Directions >>
The answer should consist of each line from the data below that includes "will".

+ + + + + + +

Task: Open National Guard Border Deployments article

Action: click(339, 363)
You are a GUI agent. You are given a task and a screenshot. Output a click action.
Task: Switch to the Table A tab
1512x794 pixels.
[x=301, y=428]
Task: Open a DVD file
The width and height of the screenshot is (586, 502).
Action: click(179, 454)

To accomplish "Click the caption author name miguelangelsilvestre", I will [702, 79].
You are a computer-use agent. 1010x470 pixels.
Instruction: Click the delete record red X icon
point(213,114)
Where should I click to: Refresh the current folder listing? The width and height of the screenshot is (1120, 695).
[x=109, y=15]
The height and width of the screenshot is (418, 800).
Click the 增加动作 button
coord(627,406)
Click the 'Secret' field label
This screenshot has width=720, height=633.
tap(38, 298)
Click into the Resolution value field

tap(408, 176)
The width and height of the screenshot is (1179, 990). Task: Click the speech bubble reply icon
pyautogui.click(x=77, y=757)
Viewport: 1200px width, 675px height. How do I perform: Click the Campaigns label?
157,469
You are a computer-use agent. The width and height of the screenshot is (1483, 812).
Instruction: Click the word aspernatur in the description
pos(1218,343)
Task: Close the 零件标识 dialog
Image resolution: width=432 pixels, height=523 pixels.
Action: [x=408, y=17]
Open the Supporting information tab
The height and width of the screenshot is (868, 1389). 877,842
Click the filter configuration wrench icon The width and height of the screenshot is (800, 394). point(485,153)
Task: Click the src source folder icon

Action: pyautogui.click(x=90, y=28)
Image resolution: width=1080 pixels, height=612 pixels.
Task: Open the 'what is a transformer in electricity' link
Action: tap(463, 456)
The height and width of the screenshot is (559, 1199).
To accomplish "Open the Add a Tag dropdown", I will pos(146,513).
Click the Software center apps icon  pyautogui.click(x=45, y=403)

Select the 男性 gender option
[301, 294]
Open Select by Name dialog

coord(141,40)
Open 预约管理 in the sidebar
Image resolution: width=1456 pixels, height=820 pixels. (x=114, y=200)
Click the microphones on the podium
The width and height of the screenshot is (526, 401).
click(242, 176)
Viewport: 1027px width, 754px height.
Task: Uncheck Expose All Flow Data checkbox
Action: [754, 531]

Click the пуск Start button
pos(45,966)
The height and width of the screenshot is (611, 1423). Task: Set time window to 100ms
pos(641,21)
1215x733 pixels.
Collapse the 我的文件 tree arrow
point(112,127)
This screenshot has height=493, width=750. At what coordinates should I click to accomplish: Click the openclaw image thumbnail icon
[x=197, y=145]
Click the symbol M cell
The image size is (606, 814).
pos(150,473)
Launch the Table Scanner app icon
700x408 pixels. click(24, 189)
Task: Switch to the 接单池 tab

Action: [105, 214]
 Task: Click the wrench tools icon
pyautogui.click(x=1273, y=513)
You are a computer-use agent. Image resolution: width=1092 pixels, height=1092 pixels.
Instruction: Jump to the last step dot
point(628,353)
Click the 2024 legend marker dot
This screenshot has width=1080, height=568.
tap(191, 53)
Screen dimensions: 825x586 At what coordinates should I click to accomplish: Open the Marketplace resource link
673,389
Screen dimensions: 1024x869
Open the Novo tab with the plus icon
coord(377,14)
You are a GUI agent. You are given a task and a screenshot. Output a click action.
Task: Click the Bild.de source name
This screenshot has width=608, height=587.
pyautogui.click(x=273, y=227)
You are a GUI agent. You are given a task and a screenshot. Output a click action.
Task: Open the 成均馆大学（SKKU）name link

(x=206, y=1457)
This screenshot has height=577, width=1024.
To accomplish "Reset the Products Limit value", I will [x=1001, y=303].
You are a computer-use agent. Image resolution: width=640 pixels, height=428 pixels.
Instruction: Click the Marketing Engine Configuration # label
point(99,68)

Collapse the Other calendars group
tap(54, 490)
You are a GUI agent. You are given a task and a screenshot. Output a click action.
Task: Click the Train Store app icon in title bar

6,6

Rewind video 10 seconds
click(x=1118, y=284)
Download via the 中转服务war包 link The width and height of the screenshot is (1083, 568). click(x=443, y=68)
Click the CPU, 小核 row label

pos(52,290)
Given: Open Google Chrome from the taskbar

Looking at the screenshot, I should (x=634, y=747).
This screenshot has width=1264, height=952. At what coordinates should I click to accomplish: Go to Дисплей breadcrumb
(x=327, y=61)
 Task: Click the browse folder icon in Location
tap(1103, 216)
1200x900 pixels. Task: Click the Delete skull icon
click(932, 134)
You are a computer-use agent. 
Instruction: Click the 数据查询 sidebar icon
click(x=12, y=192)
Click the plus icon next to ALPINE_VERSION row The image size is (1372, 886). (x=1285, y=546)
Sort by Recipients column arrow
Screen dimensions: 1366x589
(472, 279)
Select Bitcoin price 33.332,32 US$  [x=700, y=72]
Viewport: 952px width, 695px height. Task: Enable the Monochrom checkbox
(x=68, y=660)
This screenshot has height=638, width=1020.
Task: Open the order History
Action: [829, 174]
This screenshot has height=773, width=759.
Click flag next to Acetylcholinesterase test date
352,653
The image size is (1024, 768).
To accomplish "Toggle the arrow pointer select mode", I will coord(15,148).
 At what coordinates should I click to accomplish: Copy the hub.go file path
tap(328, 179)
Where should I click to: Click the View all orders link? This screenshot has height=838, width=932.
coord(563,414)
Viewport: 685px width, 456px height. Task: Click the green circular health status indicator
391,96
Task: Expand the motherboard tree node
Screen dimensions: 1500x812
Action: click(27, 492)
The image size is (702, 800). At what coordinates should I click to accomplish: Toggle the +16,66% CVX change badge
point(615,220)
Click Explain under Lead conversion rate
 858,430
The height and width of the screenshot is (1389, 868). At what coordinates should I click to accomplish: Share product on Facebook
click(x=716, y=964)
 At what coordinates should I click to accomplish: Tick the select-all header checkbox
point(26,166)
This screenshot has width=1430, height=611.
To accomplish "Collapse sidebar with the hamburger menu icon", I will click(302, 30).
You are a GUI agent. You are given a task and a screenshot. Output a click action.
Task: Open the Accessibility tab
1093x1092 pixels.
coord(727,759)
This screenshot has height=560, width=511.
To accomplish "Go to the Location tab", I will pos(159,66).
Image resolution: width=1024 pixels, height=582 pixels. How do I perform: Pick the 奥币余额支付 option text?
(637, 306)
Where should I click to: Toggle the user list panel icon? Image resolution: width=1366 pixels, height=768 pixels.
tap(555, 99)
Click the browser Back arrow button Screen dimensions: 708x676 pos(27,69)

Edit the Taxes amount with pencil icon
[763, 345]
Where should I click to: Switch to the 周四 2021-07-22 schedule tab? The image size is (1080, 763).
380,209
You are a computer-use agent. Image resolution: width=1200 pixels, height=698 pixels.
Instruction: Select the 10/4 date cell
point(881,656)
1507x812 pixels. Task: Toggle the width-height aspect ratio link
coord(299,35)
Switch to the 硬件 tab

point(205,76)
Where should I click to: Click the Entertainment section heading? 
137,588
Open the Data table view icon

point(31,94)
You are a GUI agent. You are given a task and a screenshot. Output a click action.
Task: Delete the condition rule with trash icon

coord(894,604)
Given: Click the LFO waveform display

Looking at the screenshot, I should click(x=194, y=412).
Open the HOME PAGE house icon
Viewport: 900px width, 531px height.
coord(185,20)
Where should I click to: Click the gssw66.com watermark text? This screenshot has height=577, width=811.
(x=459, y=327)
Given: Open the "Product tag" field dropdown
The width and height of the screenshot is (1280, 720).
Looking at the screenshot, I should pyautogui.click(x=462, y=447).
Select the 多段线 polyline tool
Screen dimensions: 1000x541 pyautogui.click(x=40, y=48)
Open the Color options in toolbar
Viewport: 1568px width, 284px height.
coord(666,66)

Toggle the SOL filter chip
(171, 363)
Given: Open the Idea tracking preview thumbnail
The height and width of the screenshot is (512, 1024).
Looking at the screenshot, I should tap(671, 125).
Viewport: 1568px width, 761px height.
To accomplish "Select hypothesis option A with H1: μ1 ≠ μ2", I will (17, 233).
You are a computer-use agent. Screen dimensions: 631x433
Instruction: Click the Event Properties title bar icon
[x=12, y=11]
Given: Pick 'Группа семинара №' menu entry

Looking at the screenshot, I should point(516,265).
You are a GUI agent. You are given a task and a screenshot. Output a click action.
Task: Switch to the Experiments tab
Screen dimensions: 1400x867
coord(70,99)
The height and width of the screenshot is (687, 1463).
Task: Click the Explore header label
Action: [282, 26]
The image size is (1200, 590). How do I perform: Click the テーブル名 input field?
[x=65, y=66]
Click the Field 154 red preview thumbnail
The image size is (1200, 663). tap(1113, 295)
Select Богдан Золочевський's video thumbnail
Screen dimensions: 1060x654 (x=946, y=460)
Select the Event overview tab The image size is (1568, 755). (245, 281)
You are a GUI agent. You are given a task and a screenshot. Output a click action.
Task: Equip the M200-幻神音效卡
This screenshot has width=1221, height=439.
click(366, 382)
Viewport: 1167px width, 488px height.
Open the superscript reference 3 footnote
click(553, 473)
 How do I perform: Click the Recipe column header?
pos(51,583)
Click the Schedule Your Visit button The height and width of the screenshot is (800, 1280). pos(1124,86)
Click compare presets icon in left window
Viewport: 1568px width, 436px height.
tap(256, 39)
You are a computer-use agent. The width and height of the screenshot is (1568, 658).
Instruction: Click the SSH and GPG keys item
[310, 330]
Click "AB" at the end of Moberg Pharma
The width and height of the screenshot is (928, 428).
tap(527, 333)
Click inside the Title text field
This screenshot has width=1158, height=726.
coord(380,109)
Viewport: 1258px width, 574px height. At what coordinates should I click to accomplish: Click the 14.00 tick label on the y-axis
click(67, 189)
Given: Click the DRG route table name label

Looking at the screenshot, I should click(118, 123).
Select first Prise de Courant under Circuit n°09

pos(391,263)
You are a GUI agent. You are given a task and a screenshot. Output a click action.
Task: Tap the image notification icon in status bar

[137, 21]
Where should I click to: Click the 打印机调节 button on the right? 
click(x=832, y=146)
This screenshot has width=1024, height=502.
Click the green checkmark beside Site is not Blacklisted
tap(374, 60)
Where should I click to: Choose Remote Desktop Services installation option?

+ + + + + + +

Written solution >>
To accomplish "Click the caption author name miguelangelsilvestre", I will [702, 79].
To accomplish "Open the Add a Tag dropdown", I will pos(146,513).
To accomplish "Reset the Products Limit value", I will [x=1001, y=303].
To accomplish "Toggle the arrow pointer select mode", I will coord(15,148).
To accomplish "Collapse sidebar with the hamburger menu icon", I will click(302, 30).
To accomplish "Go to the Location tab", I will pos(159,66).
To accomplish "Select hypothesis option A with H1: μ1 ≠ μ2", I will (17, 233).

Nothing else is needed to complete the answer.